:: Source information
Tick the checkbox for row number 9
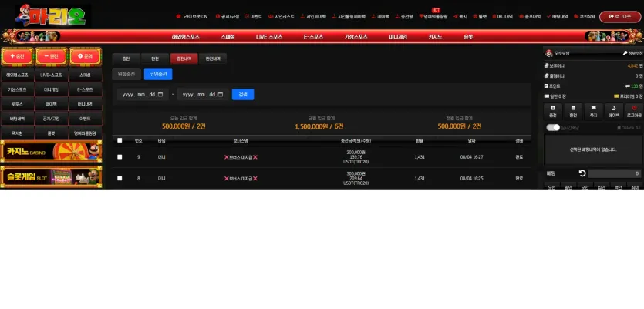The width and height of the screenshot is (644, 309). (x=120, y=156)
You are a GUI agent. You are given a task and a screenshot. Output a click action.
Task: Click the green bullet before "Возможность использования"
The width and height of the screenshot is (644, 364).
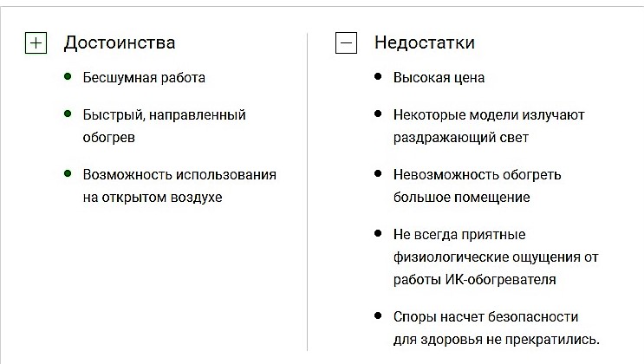[68, 173]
::::
Your task —
The answer should match the data above word for word, with no pictures in it.

Output for this exercise —
Tick the checkbox for row number 9
The width and height of the screenshot is (644, 309). (x=120, y=156)
You are a GUI agent. You are given a task and a screenshot. Output a click action.
Task: Click the green bullet before "Возможность использования"
The width and height of the screenshot is (644, 364).
[68, 173]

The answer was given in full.